**** TASK INPUTS
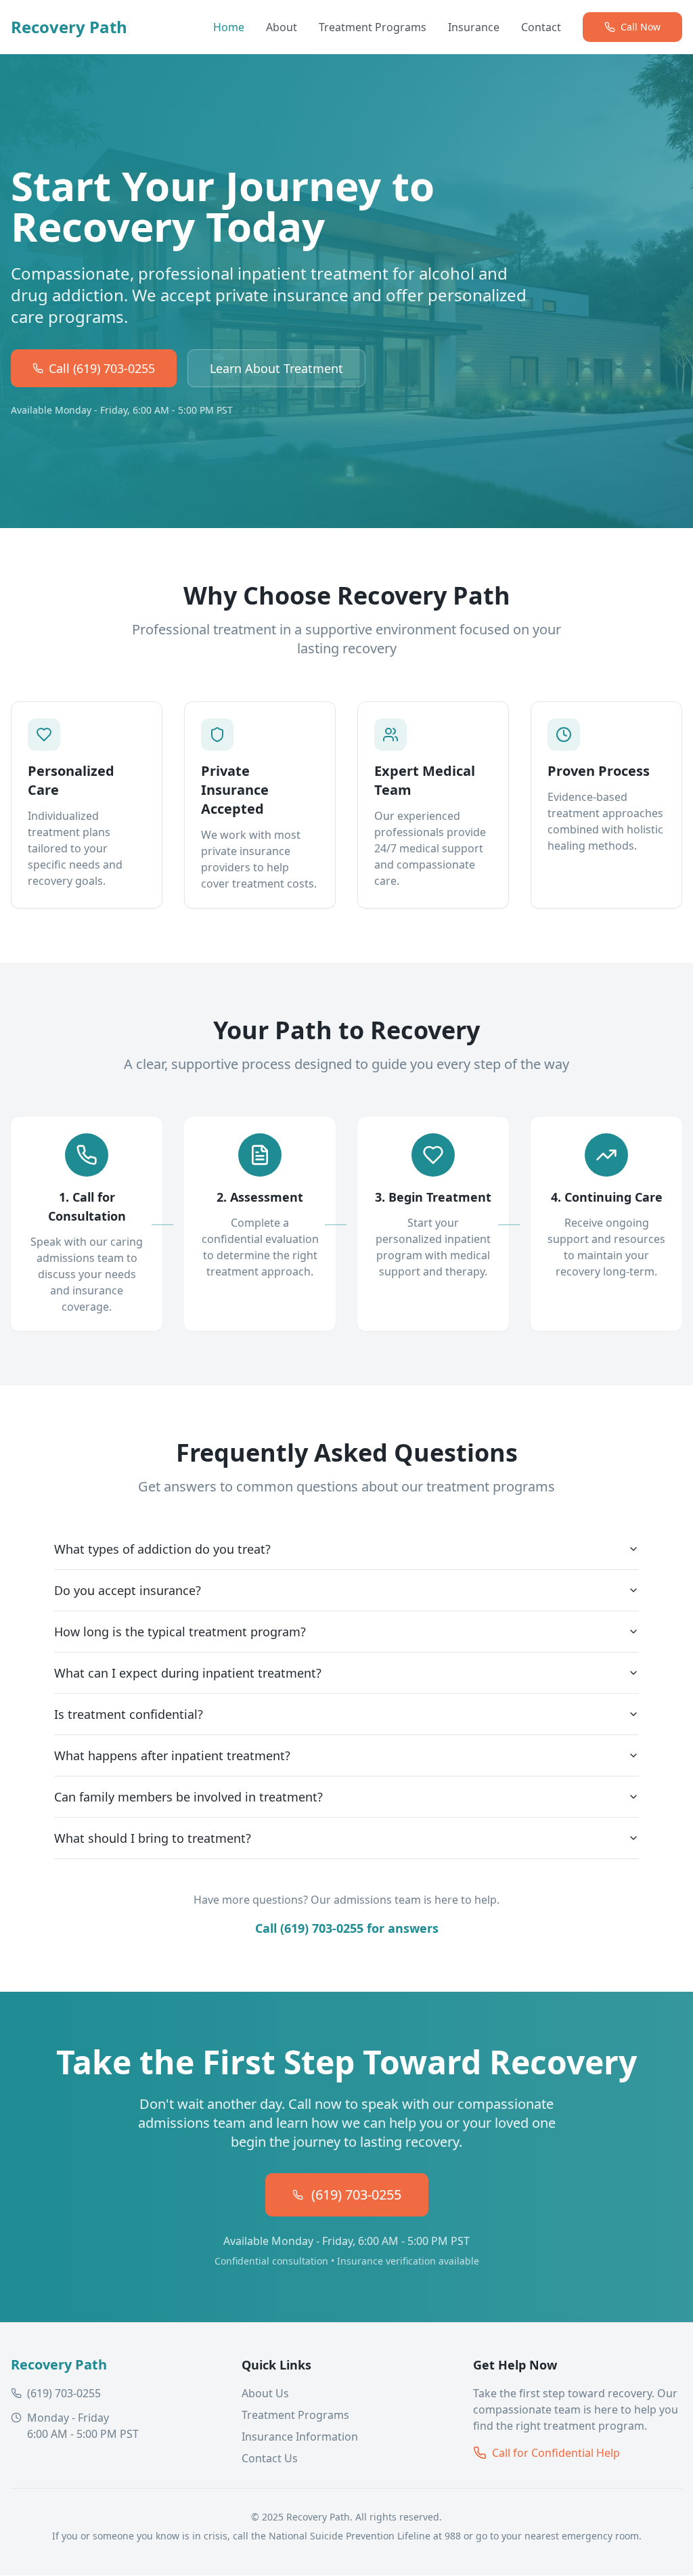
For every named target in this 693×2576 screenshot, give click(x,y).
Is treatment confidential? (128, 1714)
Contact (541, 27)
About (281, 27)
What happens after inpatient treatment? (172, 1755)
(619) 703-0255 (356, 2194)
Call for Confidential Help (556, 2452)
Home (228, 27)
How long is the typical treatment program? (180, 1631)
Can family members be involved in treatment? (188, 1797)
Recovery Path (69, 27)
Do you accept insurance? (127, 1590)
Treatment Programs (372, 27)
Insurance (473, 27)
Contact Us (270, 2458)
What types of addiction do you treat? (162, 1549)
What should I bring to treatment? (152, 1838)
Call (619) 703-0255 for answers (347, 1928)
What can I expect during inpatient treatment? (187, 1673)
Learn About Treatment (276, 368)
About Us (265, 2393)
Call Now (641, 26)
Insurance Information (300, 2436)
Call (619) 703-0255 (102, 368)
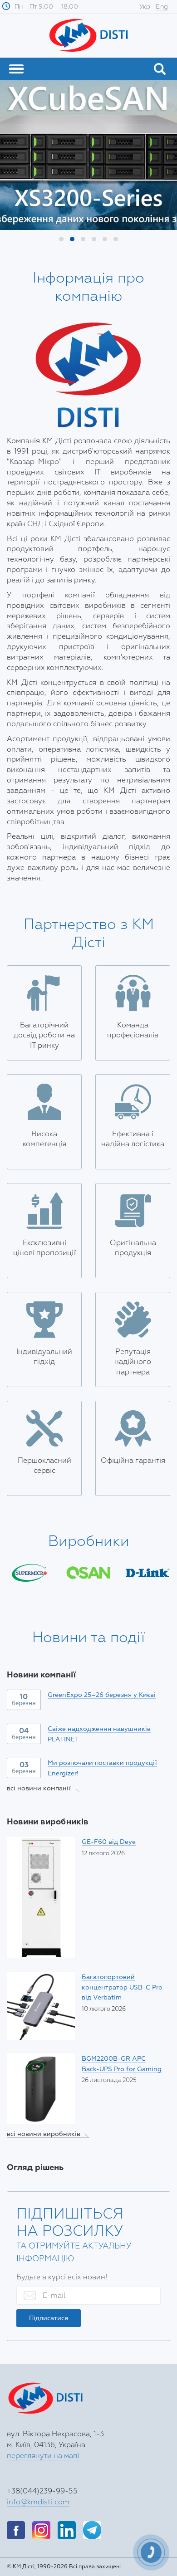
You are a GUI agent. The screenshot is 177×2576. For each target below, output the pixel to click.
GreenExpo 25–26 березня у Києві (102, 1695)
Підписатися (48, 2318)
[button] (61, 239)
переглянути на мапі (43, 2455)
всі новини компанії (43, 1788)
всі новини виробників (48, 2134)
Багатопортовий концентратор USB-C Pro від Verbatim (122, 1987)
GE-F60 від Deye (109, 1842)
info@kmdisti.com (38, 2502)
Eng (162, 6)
********
**** TASK INPUTS
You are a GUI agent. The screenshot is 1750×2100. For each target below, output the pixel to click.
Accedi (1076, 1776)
********
**** TASK INPUTS
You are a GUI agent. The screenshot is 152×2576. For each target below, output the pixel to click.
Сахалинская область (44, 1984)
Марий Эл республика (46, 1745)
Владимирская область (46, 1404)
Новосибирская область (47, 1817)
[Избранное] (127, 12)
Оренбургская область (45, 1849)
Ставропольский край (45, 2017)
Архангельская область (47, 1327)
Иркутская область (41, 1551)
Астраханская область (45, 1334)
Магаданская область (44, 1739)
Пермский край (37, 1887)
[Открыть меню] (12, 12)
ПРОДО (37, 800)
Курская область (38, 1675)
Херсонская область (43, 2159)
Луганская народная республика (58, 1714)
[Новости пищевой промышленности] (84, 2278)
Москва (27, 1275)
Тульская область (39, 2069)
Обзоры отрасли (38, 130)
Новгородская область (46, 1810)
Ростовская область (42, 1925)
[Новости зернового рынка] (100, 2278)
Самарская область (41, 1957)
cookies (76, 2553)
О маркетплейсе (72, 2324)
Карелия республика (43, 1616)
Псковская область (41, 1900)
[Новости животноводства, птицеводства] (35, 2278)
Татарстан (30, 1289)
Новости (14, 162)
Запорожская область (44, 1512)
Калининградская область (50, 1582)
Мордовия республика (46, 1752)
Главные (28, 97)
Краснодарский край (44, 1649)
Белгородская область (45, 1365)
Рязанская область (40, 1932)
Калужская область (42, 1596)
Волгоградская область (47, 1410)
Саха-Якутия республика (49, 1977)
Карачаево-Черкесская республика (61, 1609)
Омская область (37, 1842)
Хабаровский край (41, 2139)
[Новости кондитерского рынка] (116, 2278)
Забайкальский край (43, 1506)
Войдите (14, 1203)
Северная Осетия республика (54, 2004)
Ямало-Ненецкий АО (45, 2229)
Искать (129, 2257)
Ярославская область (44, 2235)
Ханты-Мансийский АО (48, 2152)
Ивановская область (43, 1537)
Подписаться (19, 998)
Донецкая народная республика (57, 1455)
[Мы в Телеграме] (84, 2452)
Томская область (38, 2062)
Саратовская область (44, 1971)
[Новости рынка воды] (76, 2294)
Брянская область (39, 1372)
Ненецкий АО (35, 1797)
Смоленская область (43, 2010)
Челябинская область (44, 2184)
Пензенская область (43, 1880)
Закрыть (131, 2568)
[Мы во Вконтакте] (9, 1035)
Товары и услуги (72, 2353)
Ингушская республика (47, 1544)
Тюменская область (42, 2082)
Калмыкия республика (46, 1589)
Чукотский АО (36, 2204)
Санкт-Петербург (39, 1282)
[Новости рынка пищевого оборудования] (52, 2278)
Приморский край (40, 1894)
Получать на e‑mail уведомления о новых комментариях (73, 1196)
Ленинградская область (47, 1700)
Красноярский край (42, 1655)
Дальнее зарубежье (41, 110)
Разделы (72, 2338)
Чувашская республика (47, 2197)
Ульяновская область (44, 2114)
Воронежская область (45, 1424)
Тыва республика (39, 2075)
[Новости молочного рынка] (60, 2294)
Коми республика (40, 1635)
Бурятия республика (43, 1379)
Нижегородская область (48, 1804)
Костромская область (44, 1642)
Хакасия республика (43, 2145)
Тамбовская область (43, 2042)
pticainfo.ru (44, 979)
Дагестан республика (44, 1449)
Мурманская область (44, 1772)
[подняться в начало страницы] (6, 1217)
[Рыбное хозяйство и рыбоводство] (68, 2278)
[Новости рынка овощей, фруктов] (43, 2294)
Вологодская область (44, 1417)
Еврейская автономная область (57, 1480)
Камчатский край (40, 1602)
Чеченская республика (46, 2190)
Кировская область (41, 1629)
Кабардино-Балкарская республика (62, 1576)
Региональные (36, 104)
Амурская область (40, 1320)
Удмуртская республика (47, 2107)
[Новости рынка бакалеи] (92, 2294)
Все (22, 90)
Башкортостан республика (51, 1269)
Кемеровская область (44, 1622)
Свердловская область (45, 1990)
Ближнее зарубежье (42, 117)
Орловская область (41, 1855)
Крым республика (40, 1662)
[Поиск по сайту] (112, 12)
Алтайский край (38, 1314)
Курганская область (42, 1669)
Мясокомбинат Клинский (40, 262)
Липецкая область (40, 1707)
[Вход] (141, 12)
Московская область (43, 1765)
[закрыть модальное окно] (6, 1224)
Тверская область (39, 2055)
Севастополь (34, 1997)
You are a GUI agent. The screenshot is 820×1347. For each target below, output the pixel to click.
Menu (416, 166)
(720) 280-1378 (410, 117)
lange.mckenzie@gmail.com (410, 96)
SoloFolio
********
**THE PROBLEM:** Beginning at the line with "Тульская область (39, 2069)" and stopping after the line with "Омская область (37, 1842)", please write out every line of the data above exactly and nothing else.

**RESULT:**
Тульская область (39, 2069)
Обзоры отрасли (38, 130)
Новгородская область (46, 1810)
Ростовская область (42, 1925)
[Новости зернового рынка] (100, 2278)
Самарская область (41, 1957)
cookies (76, 2553)
О маркетплейсе (72, 2324)
Карелия республика (43, 1616)
Псковская область (41, 1900)
[Новости животноводства, птицеводства] (35, 2278)
Татарстан (30, 1289)
Новости (14, 162)
Запорожская область (44, 1512)
Калининградская область (50, 1582)
Мордовия республика (46, 1752)
Главные (28, 97)
Краснодарский край (44, 1649)
Белгородская область (45, 1365)
Рязанская область (40, 1932)
Калужская область (42, 1596)
Волгоградская область (47, 1410)
Саха-Якутия республика (49, 1977)
Карачаево-Черкесская республика (61, 1609)
Омская область (37, 1842)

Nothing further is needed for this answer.